We instinctively understand the concept of beauty. We know what looks expensive. But watch a game show from the 50s or pick up an old magazine; the products that once looked expensive may appear cheap today. A woman's once fashionable hair and makeup might look ridiculous walking down a present-day street. Yet there is something that remains consistent through time; some portion of beauty that always looks the same. Good design works exactly the same way. It responds to current trends while remaining true to a deeper, more timeless aesthetic.
The visual cues that tell us what to think are also conveyed by our culture. Take the same designs and move them to another country and the meaning will be missed or — worse — misinterpreted. What can be seen here as serious and intentional could create, in another culture, an off-color joke.
Understanding the audience is a critical part of the logo designer's job. He must weigh the past with the present, and provide a design that lasts over many decades without becoming dated. He must be able to say "expensive" or "fun" or "cutting-edge" through a visual context that resonates across cultures and across time.
Logos must be developed within the context of the history of a market. Even a new company must understand the history of similar offerings and how it fits within the legacies already created by other organizations. Does that sector contain a great deal of history (soda, movies, cars) or, as with some new technologies, is it building a history all its own (smartphones, desktop computers)? Sometimes a new company can differentiate itself by responding to the histories that already exist.
Of course, cultural history is also a factor. Certain typefaces, styles and colors are going to recall particular historical periods no matter how they are used. Any logo that looks like it could be branded into wood is going to recall the old west. Balloon shaped letters remind us of the 60s. Understanding historical context is a critical part of the logo design process.
Large companies occasionally refresh their logos. They try to take something that has existed for a long time and make it look new, hoping to reinvigorate the brand while appealing to another generation of customers. But these attempts are not always successful.
Logo designers must appreciate and incorporate the history of the company into the design, but it must also recognize where the company wants to go. Companies are always changing, taking on new ventures and reaching into new markets. Logos must be flexible enough to accommodate these potential transformations.
Within the discussion of the past, present and future of an organization, one of the most important things to understand is that the promise of a logo is fulfilled over time.

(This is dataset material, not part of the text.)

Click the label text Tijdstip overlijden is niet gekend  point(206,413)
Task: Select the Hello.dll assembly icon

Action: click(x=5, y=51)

Every word you read is just an assembly of letters — the meaning is supplied by all of the people that share your language. In the same way, a logo is just an icon; the meaning behind that icon will come from the company that uses it and the people that engage it. Every product, every customer, and every relationship will add its own weight to the meaning it conveys. Decades of history can change how we think and feel about a logo. Corporate history is filled with examples of companies whose once stellar reputations were tarnished by events, changing the meaning of the brand forever. While designers may create a visual metaphor, it is the company itself that will create the thoughts and feelings that customers associate with it.